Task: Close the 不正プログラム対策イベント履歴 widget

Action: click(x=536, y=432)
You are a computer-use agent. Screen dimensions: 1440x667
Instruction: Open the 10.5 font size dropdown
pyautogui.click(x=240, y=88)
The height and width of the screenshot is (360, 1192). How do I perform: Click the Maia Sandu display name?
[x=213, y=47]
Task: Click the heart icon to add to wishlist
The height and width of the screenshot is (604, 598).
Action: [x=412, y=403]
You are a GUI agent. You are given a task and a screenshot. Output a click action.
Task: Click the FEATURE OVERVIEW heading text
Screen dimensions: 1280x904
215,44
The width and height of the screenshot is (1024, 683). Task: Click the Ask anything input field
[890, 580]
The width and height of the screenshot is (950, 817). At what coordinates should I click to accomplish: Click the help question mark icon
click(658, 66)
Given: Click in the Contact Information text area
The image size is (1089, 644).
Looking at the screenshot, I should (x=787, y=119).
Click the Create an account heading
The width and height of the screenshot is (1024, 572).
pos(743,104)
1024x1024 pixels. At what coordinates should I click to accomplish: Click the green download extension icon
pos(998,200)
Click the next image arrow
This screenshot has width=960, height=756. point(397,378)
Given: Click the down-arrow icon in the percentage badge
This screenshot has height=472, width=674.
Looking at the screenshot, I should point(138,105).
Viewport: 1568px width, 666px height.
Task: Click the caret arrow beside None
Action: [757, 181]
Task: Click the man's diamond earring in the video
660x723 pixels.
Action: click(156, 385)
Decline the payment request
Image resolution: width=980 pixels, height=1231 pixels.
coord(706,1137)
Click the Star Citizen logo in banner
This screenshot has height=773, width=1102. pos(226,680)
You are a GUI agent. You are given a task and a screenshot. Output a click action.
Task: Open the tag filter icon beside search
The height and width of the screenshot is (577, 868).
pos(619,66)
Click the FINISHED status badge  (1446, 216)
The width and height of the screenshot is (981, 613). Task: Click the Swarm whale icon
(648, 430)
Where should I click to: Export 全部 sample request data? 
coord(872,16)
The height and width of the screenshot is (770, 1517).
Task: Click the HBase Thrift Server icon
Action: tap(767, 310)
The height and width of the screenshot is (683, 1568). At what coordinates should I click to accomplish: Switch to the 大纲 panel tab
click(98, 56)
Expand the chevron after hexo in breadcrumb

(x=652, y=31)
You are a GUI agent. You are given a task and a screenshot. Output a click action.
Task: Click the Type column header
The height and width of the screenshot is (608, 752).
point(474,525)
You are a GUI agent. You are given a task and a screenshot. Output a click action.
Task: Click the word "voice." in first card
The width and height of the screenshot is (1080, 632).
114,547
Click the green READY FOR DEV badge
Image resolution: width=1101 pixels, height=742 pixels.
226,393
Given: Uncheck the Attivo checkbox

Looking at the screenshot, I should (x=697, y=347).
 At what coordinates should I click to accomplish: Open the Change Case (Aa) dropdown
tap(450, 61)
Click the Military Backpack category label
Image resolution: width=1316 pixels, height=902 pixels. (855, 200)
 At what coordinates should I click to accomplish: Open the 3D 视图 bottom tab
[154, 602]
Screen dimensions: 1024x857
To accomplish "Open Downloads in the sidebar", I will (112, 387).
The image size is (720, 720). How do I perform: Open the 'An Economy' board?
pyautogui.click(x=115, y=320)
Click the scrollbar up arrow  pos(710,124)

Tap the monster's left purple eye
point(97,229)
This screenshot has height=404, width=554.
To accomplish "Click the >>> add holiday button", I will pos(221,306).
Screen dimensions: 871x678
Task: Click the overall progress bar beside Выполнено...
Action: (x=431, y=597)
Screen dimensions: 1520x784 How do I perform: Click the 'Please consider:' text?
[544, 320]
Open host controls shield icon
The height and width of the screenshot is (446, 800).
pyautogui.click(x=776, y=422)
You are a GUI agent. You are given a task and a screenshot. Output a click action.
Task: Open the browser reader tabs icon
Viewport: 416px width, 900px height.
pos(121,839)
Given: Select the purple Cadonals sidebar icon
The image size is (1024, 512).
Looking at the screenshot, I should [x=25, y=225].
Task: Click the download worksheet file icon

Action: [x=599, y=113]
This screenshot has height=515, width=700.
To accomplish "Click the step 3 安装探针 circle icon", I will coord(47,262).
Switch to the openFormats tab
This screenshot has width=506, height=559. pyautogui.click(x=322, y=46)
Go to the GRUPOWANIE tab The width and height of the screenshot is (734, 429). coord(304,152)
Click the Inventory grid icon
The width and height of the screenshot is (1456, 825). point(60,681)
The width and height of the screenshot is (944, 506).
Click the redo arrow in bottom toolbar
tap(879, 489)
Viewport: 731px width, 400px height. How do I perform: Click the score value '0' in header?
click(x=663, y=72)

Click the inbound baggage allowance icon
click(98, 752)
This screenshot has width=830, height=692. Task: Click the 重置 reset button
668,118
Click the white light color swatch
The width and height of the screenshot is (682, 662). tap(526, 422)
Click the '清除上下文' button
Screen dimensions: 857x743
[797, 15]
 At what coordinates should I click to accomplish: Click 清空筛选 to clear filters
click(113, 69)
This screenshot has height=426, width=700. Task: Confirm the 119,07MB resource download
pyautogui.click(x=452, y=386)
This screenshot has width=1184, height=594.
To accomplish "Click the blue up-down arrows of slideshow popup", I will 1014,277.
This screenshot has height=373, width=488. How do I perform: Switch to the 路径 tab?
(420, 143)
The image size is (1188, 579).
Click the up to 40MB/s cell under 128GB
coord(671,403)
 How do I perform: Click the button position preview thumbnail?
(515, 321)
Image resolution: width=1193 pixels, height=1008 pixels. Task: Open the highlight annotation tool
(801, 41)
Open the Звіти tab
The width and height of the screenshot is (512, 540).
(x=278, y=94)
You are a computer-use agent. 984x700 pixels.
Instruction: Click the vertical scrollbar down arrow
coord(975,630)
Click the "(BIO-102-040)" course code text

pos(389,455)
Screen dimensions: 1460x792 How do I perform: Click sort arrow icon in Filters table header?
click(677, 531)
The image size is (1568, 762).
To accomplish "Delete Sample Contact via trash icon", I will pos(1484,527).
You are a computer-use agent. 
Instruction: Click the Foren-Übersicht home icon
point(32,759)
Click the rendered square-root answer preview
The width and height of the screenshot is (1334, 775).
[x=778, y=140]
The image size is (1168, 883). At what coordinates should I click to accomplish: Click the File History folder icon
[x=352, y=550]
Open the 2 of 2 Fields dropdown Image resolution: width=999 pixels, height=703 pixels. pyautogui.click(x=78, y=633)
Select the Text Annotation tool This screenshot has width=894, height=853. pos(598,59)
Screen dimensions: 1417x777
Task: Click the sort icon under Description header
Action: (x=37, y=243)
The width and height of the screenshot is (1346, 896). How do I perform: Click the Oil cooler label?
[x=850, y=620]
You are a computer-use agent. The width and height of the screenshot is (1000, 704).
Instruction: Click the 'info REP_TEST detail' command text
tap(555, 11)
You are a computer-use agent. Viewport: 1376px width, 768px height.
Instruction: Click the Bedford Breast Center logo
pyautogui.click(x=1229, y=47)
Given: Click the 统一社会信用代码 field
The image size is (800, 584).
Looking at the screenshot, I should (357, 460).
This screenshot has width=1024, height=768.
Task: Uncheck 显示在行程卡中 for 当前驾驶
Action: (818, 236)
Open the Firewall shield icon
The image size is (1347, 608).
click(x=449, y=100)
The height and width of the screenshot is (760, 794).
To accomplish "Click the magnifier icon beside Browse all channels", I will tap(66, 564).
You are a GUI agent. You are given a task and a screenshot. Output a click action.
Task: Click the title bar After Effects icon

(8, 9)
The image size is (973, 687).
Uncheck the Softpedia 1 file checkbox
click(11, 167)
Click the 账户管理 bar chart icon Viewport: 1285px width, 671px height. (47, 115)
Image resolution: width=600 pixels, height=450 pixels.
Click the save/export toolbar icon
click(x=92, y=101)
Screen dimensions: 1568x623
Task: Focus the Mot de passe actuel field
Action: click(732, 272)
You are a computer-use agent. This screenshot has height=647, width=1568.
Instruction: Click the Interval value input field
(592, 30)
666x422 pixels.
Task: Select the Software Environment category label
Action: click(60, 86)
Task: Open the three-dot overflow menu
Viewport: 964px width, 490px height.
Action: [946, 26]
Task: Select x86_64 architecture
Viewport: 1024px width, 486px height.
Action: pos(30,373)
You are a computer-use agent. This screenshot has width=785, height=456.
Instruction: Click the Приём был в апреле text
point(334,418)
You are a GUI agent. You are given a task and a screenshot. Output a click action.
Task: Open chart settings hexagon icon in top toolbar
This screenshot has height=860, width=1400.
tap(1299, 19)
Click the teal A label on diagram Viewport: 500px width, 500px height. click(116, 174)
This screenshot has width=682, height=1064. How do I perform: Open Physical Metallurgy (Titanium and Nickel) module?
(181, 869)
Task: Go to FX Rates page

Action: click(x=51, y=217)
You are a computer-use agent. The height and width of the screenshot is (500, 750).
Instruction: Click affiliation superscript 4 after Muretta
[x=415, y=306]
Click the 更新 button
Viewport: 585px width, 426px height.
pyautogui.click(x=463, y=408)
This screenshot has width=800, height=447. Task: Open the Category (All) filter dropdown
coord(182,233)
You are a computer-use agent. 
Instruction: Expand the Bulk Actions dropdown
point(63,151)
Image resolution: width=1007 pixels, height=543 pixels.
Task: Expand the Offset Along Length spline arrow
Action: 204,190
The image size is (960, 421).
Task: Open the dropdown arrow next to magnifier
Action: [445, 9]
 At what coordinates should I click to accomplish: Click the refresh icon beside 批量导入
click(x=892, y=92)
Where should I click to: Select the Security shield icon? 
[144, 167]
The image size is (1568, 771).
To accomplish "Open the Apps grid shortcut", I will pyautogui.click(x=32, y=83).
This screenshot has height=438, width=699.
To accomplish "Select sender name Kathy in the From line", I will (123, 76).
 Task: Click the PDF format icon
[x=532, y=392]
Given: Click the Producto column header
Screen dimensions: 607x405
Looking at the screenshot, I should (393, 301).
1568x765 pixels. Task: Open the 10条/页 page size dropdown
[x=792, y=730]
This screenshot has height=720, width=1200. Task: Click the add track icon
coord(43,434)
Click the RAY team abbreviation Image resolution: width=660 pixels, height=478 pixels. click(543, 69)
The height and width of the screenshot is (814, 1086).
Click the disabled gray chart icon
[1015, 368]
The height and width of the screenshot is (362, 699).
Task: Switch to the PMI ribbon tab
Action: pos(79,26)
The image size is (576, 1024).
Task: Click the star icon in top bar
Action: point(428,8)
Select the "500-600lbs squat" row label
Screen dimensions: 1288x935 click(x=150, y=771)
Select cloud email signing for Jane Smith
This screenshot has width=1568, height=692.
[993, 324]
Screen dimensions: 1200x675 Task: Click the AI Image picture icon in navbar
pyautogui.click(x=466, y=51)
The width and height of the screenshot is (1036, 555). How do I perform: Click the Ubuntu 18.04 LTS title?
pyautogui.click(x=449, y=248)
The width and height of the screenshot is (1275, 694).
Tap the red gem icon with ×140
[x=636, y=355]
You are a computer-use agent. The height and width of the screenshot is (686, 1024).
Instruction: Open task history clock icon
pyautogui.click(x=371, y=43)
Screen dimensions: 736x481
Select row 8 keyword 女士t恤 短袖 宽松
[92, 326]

□ □ □ □ □ □ □

▶ EXERCISE REQUIREMENTS
Would you output, from the records above, exactly the run of lines that starts at the line containing "At what coordinates should I click to accomplish: Click 清空筛选" and ends at the line containing "Given: Click the 统一社会信用代码 field", and only that run?

▶ ANSWER TO THE PROBLEM
 At what coordinates should I click to accomplish: Click 清空筛选 to clear filters
click(113, 69)
This screenshot has height=426, width=700. Task: Confirm the 119,07MB resource download
pyautogui.click(x=452, y=386)
This screenshot has width=1184, height=594.
To accomplish "Click the blue up-down arrows of slideshow popup", I will 1014,277.
This screenshot has height=373, width=488. How do I perform: Switch to the 路径 tab?
(420, 143)
The image size is (1188, 579).
Click the up to 40MB/s cell under 128GB
coord(671,403)
 How do I perform: Click the button position preview thumbnail?
(515, 321)
Image resolution: width=1193 pixels, height=1008 pixels. Task: Open the highlight annotation tool
(801, 41)
Open the Звіти tab
The width and height of the screenshot is (512, 540).
(x=278, y=94)
You are a computer-use agent. 984x700 pixels.
Instruction: Click the vertical scrollbar down arrow
coord(975,630)
Click the "(BIO-102-040)" course code text

pos(389,455)
Screen dimensions: 1460x792 How do I perform: Click sort arrow icon in Filters table header?
click(677, 531)
The image size is (1568, 762).
To accomplish "Delete Sample Contact via trash icon", I will pos(1484,527).
You are a computer-use agent. 
Instruction: Click the Foren-Übersicht home icon
point(32,759)
Click the rendered square-root answer preview
The width and height of the screenshot is (1334, 775).
[x=778, y=140]
The image size is (1168, 883). At what coordinates should I click to accomplish: Click the File History folder icon
[x=352, y=550]
Open the 2 of 2 Fields dropdown Image resolution: width=999 pixels, height=703 pixels. pyautogui.click(x=78, y=633)
Select the Text Annotation tool This screenshot has width=894, height=853. pos(598,59)
Screen dimensions: 1417x777
Task: Click the sort icon under Description header
Action: (x=37, y=243)
The width and height of the screenshot is (1346, 896). How do I perform: Click the Oil cooler label?
[x=850, y=620]
You are a computer-use agent. The width and height of the screenshot is (1000, 704).
Instruction: Click the 'info REP_TEST detail' command text
tap(555, 11)
You are a computer-use agent. Viewport: 1376px width, 768px height.
Instruction: Click the Bedford Breast Center logo
pyautogui.click(x=1229, y=47)
Given: Click the 统一社会信用代码 field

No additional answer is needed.